_Job_: Return the lines from the start of the items through the line containing "Action: click(546, 237)", both ends included, copying them exactly and leaving out the pictures.

═══ Material for this task ═══

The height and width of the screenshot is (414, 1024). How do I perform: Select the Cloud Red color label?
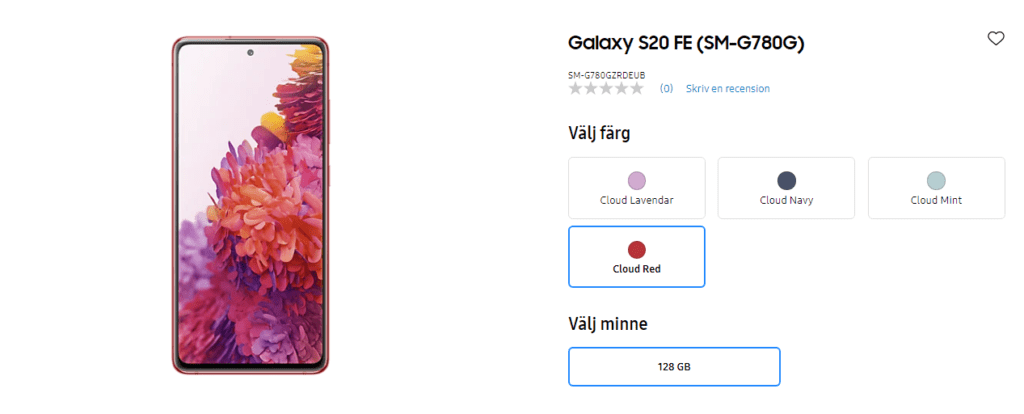(637, 268)
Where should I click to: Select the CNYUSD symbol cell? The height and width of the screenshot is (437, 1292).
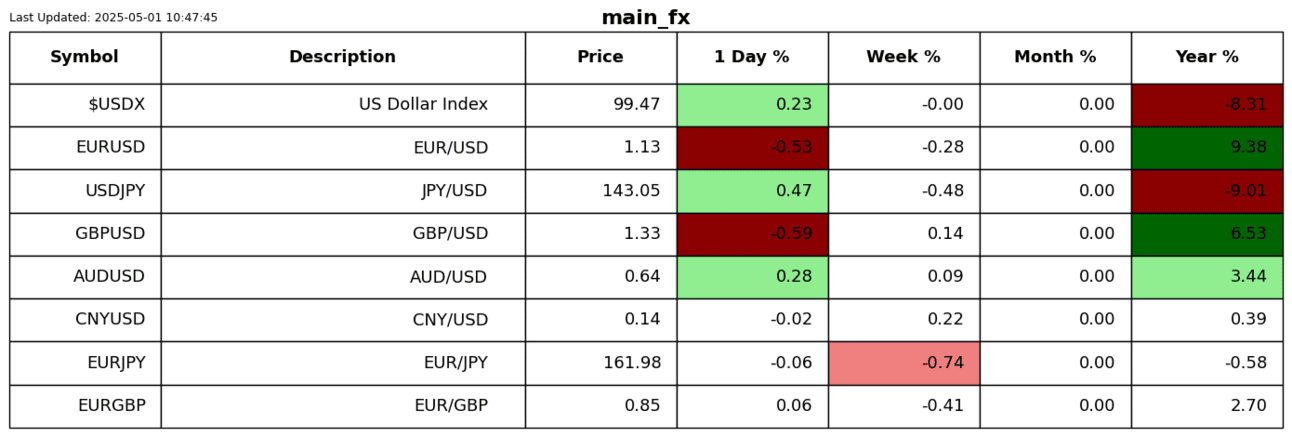click(85, 319)
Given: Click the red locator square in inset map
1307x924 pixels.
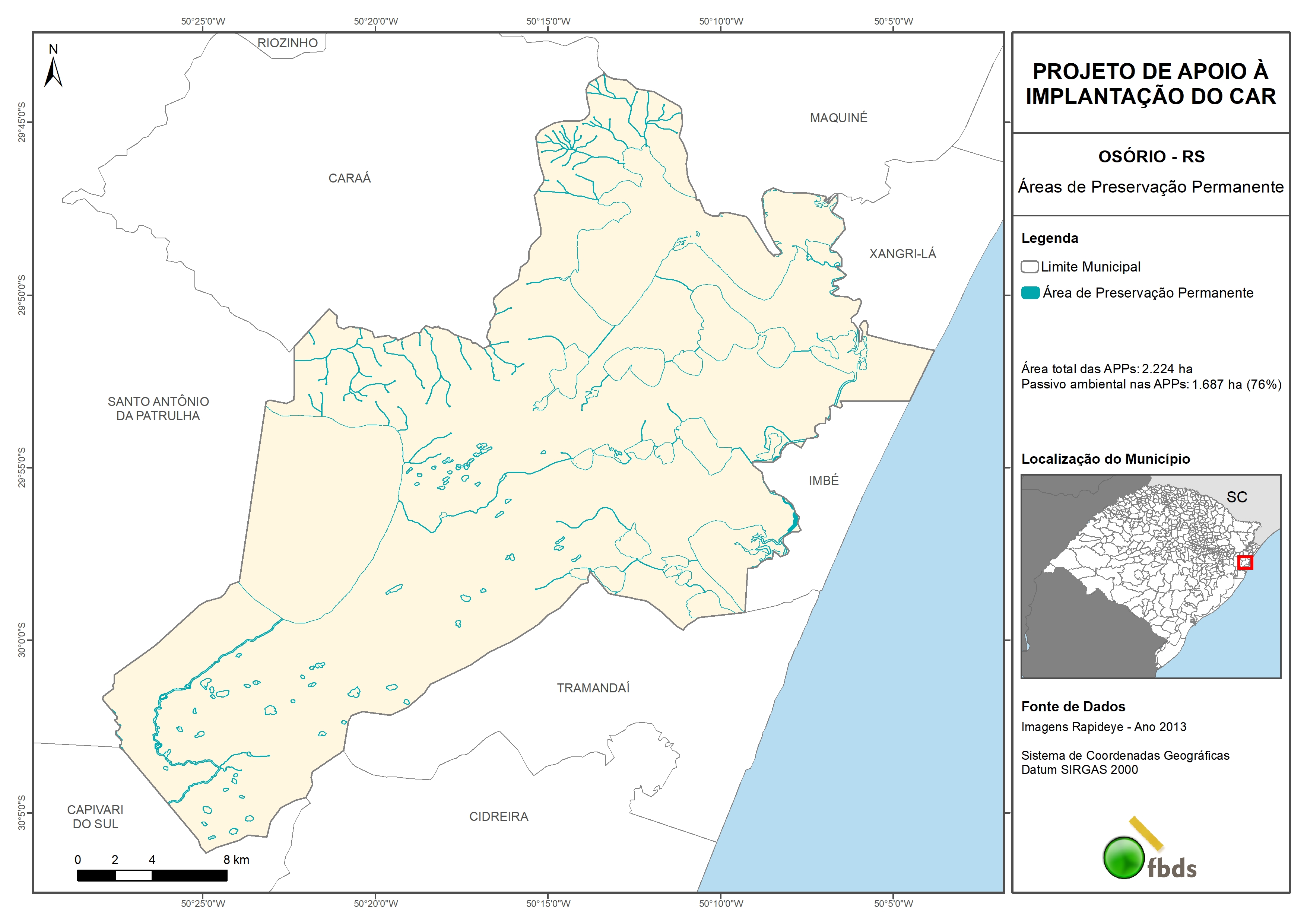Looking at the screenshot, I should coord(1245,562).
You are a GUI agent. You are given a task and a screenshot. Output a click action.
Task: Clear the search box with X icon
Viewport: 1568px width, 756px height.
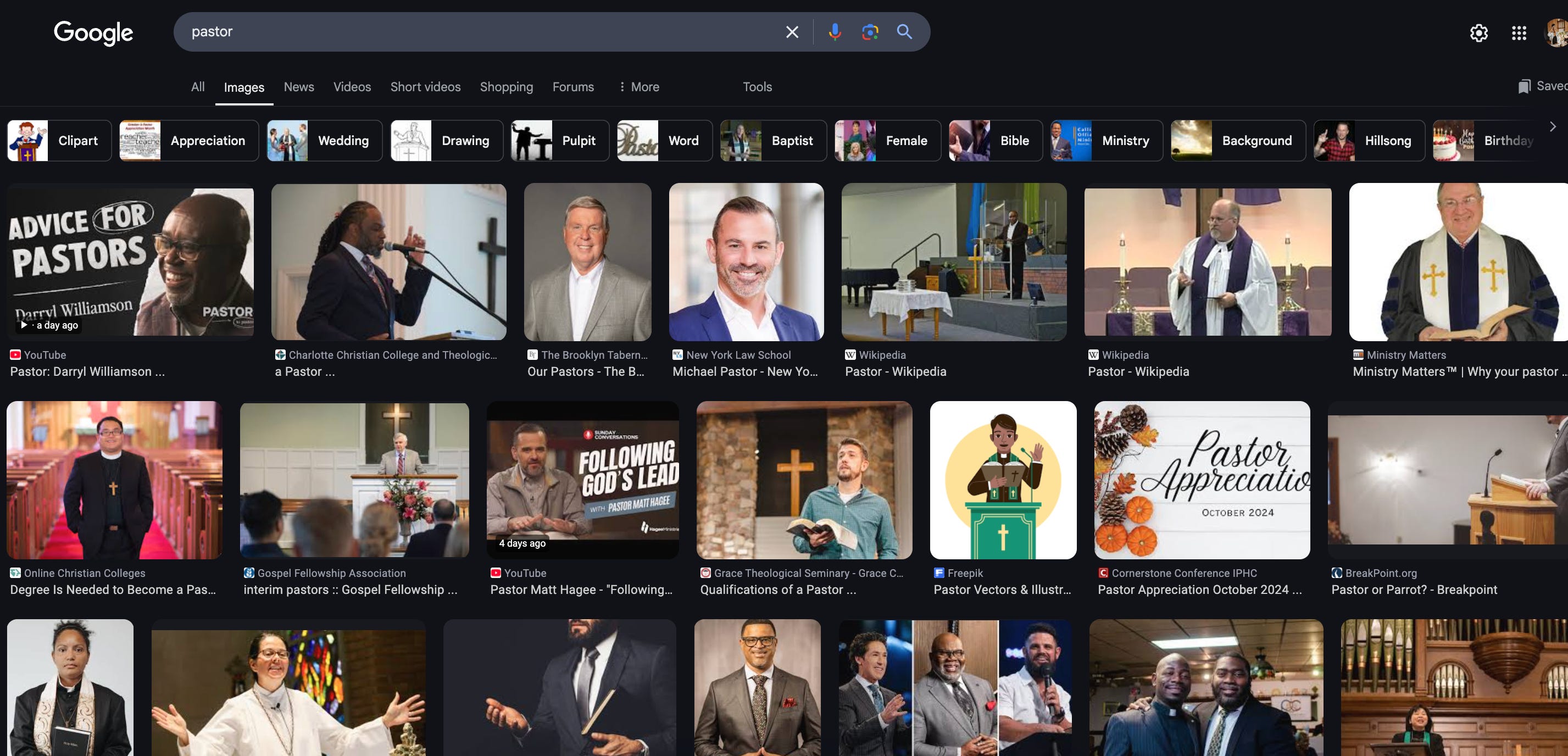[791, 32]
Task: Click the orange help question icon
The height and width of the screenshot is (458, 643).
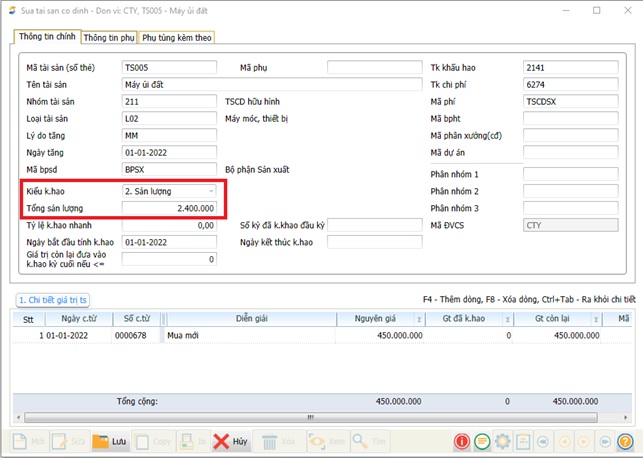Action: pyautogui.click(x=624, y=441)
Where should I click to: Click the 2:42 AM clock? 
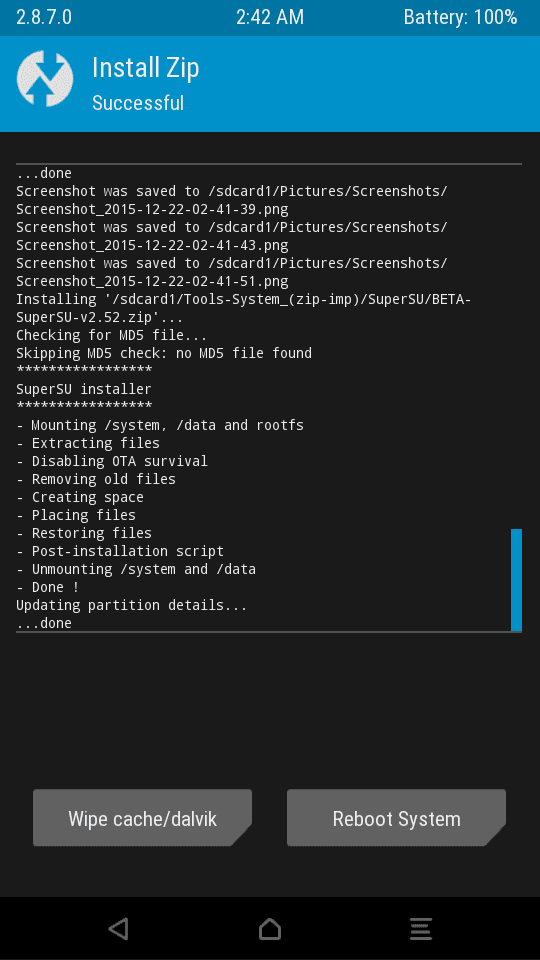click(270, 17)
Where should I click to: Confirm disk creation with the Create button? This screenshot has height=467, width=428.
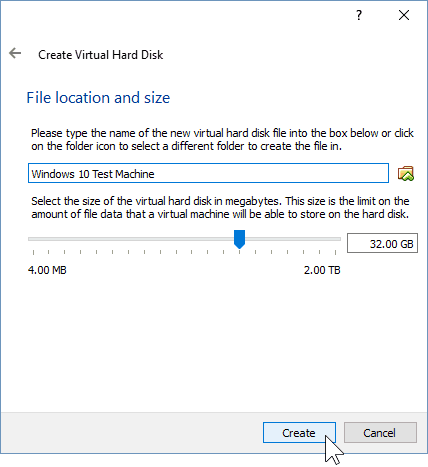point(299,433)
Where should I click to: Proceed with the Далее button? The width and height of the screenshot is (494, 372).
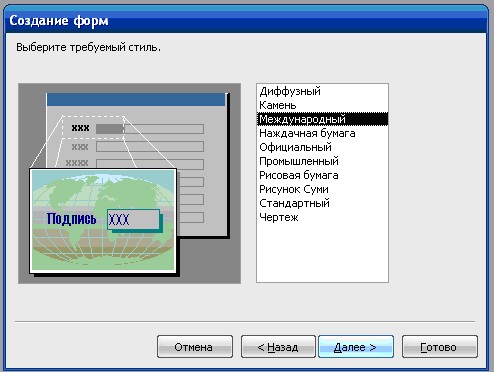[x=356, y=347]
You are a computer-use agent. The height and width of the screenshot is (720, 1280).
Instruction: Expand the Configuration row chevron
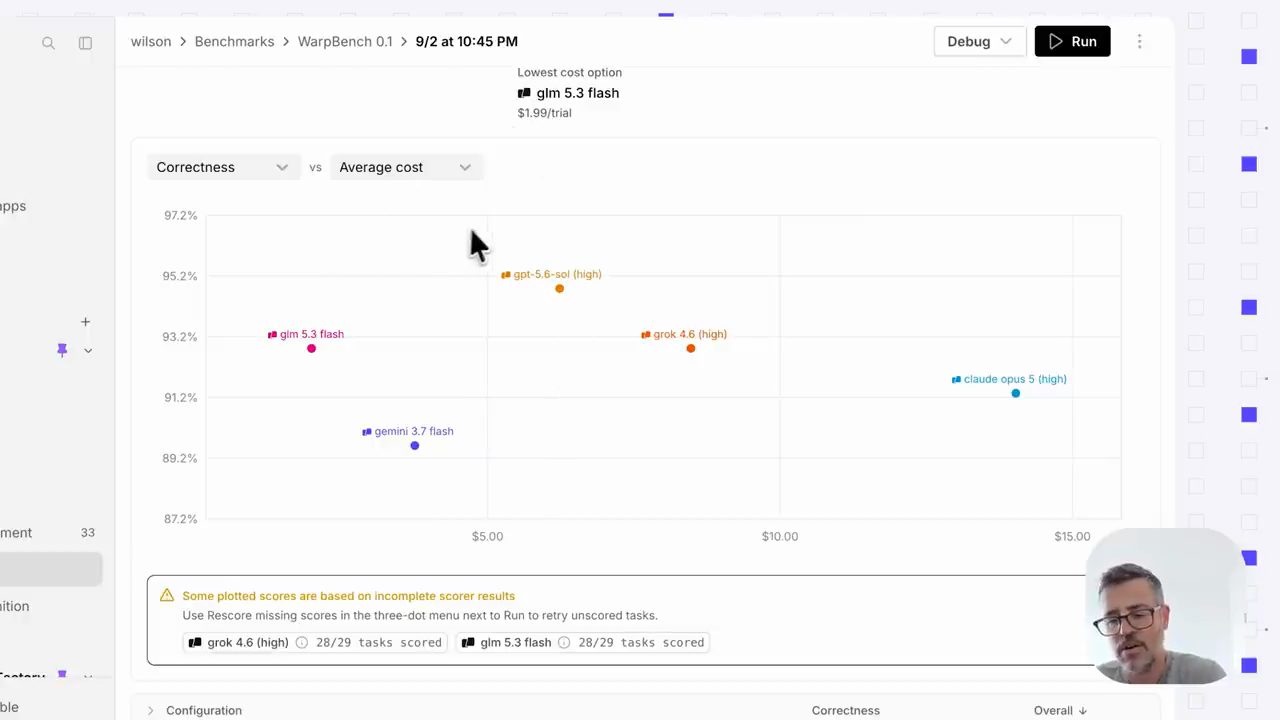pos(150,710)
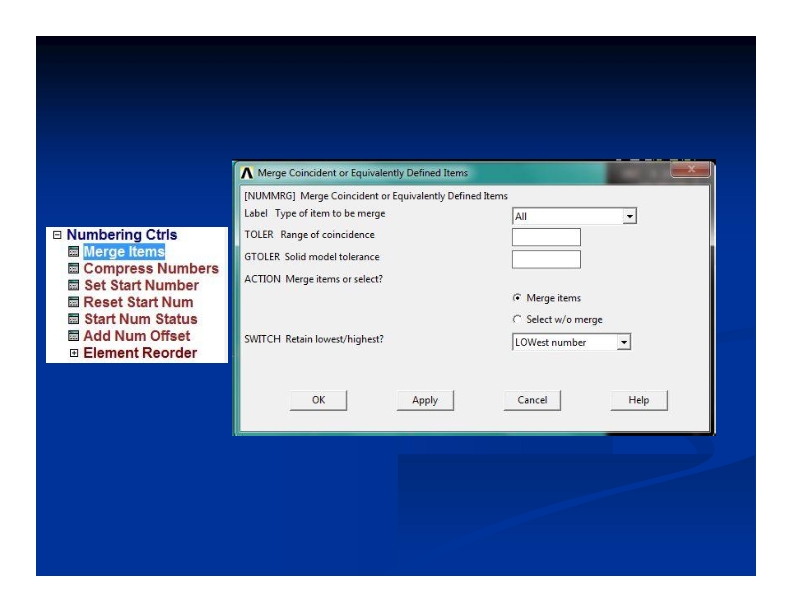This screenshot has height=612, width=792.
Task: Click the TOLER range of coincidence field
Action: click(546, 237)
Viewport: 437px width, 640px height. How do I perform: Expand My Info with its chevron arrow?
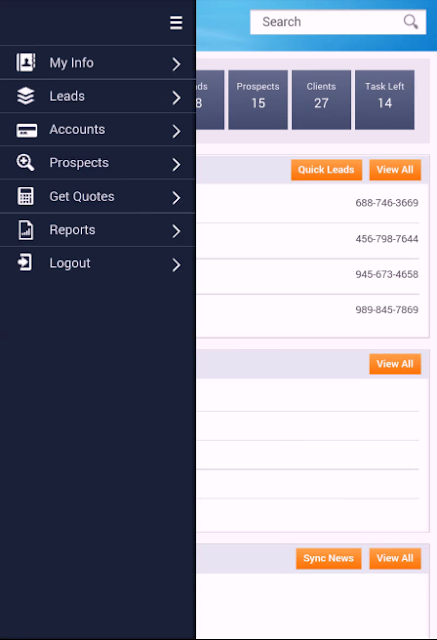tap(176, 64)
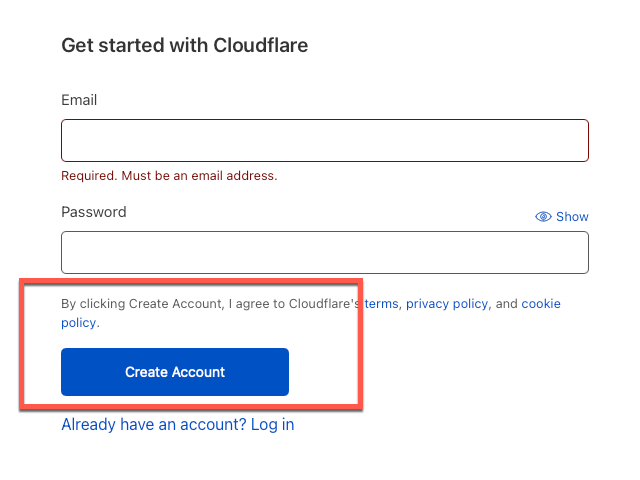This screenshot has width=640, height=480.
Task: Click the Email field label
Action: click(x=79, y=100)
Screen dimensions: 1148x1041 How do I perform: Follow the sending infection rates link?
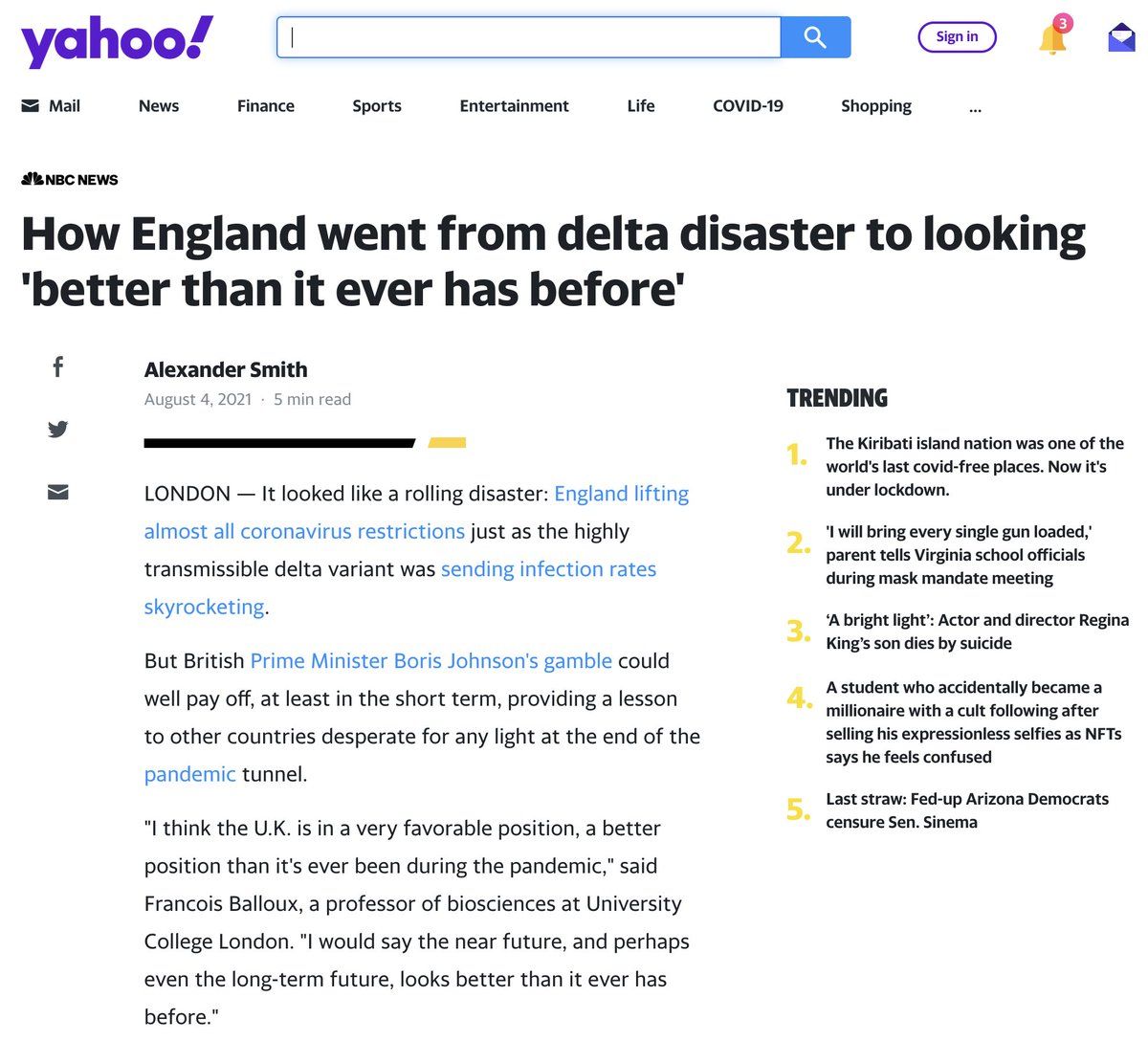[x=548, y=569]
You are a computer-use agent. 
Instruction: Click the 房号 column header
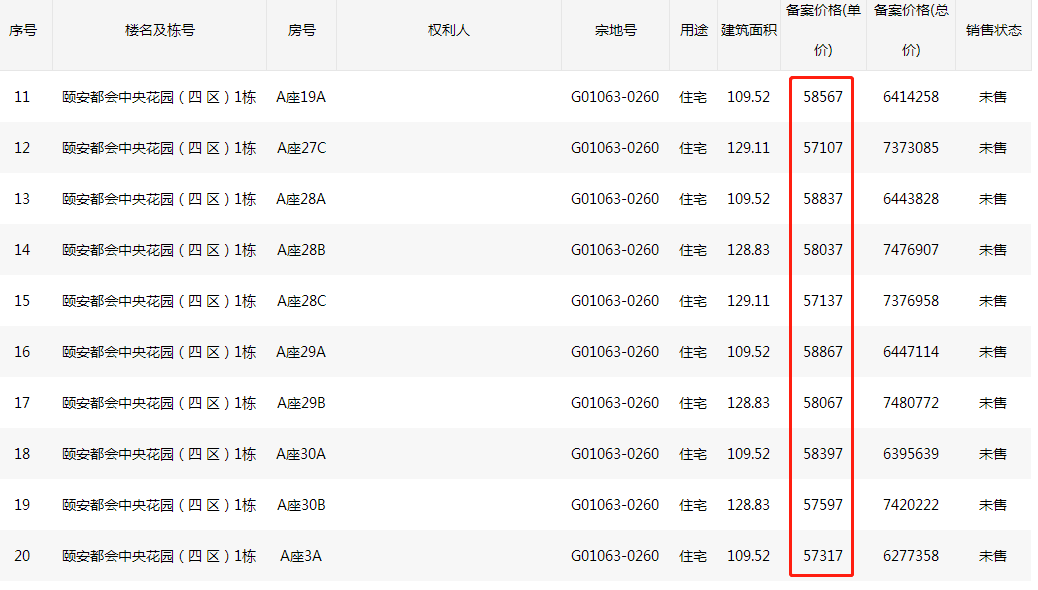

═══

_Exercise response_:
The height and width of the screenshot is (414, 1024). How do I perform: Select the Cloud Red color label?
(637, 268)
Where should I click to: Select the CNYUSD symbol cell? The height and width of the screenshot is (437, 1292).
click(85, 319)
Given: Click the red locator square in inset map
1307x924 pixels.
Looking at the screenshot, I should coord(1245,562).
You are a GUI agent. You are given a task and a screenshot. Output a click action.
Task: Clear the search box with X icon
Viewport: 1568px width, 756px height.
[791, 32]
Task: Click the orange help question icon
The height and width of the screenshot is (458, 643).
Action: pyautogui.click(x=624, y=441)
Where should I click to: Click the 2:42 AM clock? 
click(270, 17)
Where should I click to: Confirm disk creation with the Create button? This screenshot has height=467, width=428.
point(299,433)
Where should I click to: Proceed with the Далее button? The width and height of the screenshot is (494, 372).
[x=356, y=347]
You are a computer-use agent. The height and width of the screenshot is (720, 1280).
Instruction: Expand the Configuration row chevron
pos(150,710)
This screenshot has height=612, width=792.
Task: Click the TOLER range of coincidence field
Action: click(546, 237)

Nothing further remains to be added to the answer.